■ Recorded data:

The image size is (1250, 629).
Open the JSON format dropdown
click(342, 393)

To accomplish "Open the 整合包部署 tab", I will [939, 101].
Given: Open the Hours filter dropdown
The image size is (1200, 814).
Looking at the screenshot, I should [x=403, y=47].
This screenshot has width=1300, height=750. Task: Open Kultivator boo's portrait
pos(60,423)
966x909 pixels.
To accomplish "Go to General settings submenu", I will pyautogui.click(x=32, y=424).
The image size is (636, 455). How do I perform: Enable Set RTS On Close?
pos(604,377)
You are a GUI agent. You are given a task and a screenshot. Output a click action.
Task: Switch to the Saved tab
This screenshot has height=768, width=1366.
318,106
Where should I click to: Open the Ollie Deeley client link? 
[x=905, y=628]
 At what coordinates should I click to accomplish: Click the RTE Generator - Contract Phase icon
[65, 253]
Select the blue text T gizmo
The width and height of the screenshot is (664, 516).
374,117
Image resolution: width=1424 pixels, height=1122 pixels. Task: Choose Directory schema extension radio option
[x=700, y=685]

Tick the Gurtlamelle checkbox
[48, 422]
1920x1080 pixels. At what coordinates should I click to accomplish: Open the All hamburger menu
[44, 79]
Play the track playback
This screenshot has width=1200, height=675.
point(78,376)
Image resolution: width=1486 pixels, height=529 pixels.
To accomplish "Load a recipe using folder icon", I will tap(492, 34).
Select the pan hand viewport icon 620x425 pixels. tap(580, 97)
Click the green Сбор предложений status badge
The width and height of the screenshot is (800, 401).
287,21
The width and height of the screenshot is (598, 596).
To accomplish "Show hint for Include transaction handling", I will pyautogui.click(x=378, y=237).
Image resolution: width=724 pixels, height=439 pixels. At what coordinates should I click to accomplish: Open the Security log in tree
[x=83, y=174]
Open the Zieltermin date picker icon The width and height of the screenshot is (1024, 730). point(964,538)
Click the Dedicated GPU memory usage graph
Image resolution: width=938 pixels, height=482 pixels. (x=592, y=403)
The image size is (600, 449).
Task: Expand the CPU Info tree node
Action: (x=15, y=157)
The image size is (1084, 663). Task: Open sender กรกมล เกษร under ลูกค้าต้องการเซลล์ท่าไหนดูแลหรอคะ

■ TASK REQUIREMENTS: For the word "pyautogui", work out how many lines of the entries contain it, and state the number alone.

■ ANSWER FOR THIS EXERCISE: 2